Preheat oven to 425.

Make pesto by combining basil, spinach, almonds, and garlic in a food processor. Pulse until the leaves are finely chopped. Add in remaining ingredients and pulse until combined. Refrigerate until needed.

Roll out Auntie Anne’s dough on a floured surface.

In a large bowl, combine all ingredients except goat cheese and stir together.  Once combined, pour contents of the bowl onto the rolled out pretzel dough and spread out.  Make sure to leave about a 1 inch border around the edge. Fold the one inch border up over top the zucchini mix to form the galette.  Sprinkle goat cheese crumbles on top of the galette.

In a small bowl combine, egg yolk and water. Using a pastry brush, apply egg wash to the folded up edges of the galette.

Bake for about 20 minutes, or until the bread is golden brown and done.

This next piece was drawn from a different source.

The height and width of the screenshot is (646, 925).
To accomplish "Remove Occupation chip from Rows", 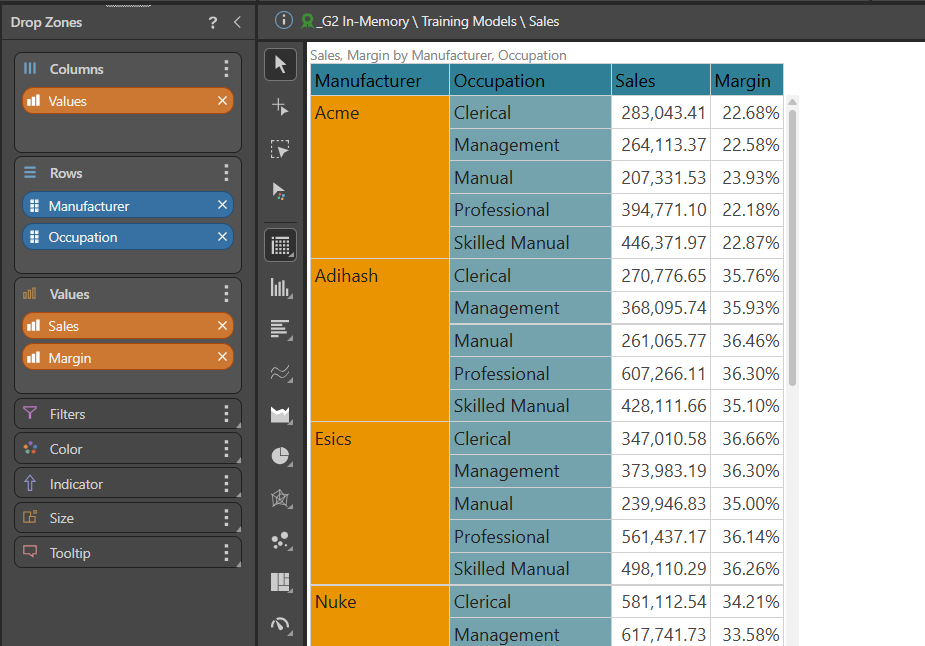I will [222, 237].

Once the dough is prepped, the galette comes together in a breeze!  You can easily add a protein to it, like chicken, and turn this into a full meal.  Give one a try. It is so similar to pizza, but makes you feel fancier because of them name.

And just so everyone knows and can take full advantage of this, Target is having a buy one, get one 50% off sale on shoes and handbags.  I discovered this last week and made my way through the shoe department, picking up a few pairs of cute wedges and sandals.  These are currently on my feet (in black) and I am loving them!

I may or may not have also ordered them in gold. They were too cute to just have one and I couldn’t decide! Luckily these didn’t quite break the bank.